All the previous steps have been consolidated into one line, specifically line 11. Here, we instruct the compiler that within a for loop, we intend to execute a well-known reduction operation, specifically adding multiple values to the variable sum ((+:sum)). Additionally, we specify that each thread requires a private copy of x. This approach eliminates the necessity for critical or atomic constructs, as the compiler handles these complexities on our behalf.

Parallel (Reduction) Calculation of Pi: 3.14159
Duration: 0.000212785 seconds (12.3266 speed up) 

We observe a \(\times 12\) enhancement in execution speed.

Summary

Serial Calculation of Pi: 3.14159
Duration: 0.00262292 seconds
Parallel (Wrong) Calculation of Pi: 0.283952
Duration: 0.00774014 seconds (0.338872 speed up) 
Parallel (Correct) Calculation of Pi: 3.14159
Duration: 0.00562214 seconds (0.466534 speed up) 
Parallel (Padded) Calculation of Pi: 3.14159
Duration: 0.00167924 seconds (1.56197 speed up) 
Parallel (Critical) Calculation of Pi: 3.14159
Duration: 0.00025696 seconds (10.2075 speed up) 
Parallel (Atomic) Calculation of Pi: 3.14159
Duration: 0.000249191 seconds (10.5257 speed up) 
Parallel (Reduction) Calculation of Pi: 3.14159
Duration: 0.000212785 seconds (12.3266 speed up) 

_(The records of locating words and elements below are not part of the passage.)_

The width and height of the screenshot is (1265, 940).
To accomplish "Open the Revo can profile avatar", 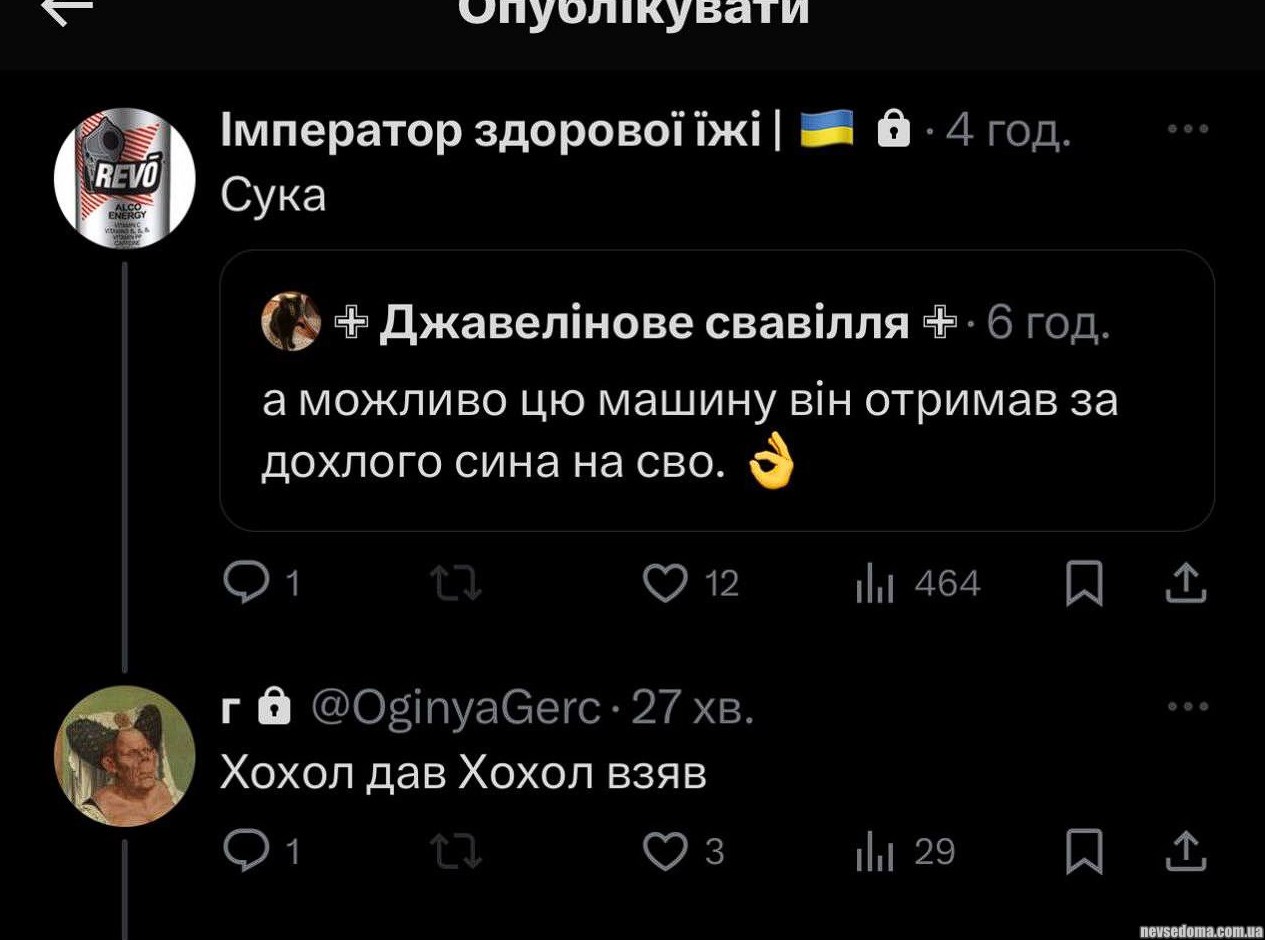I will pyautogui.click(x=125, y=179).
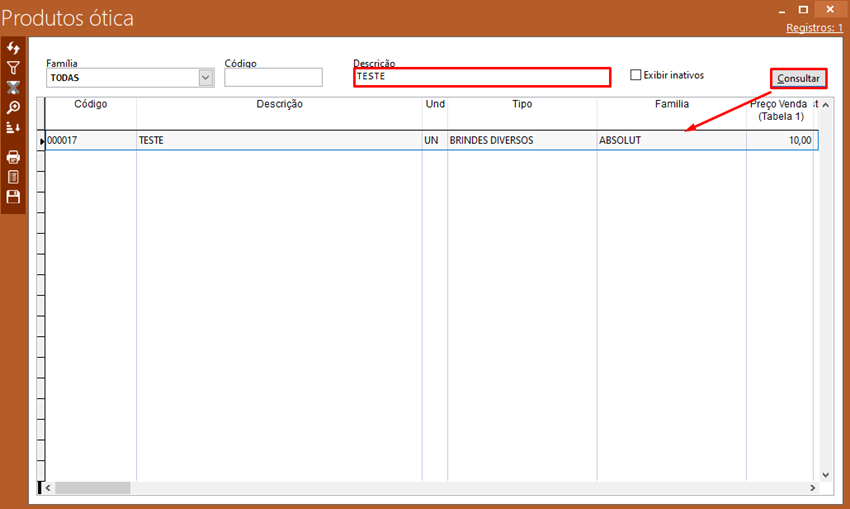Image resolution: width=850 pixels, height=509 pixels.
Task: Click the Tipo column header
Action: pos(522,104)
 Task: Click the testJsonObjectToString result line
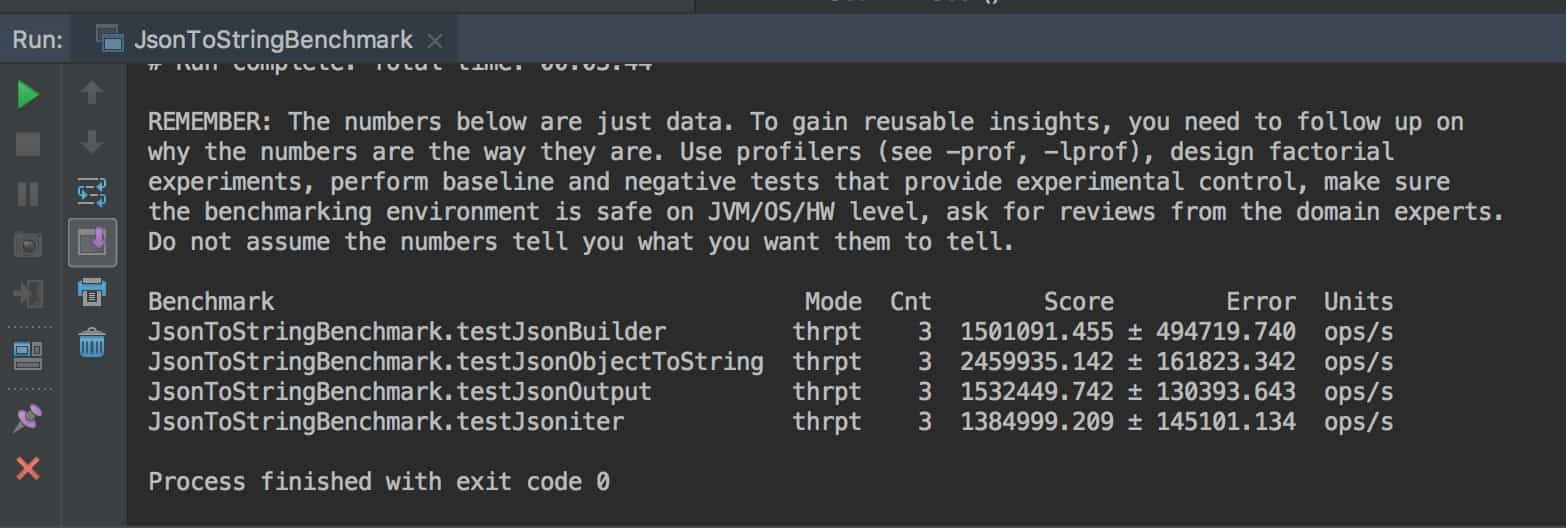click(x=455, y=361)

When comparing the baseline to optimal code, we only need an additional 4 lines of code:

#include<opm.h>
...
#define NUM_THREADS 16
...
    omp_set_num_threads(NUM_THREADS);
    #pragma omp parallel for reduction (+:sum) private (x)
...

OpenMP equips us with pre-existing "constructs" and "directives" that facilitate the development of high-performing code. This allows us to emphasize the code's functionality rather than dwelling extensively on optimization techniques.

Even for more generic code that cannot utilize atomic or reduction, significant performance enhancements can still be achieved by modestly rethinking how our algorithms operate.

In this example, our focus has been exclusively on CPUs. The code utilized in this demonstration is available on GitHub.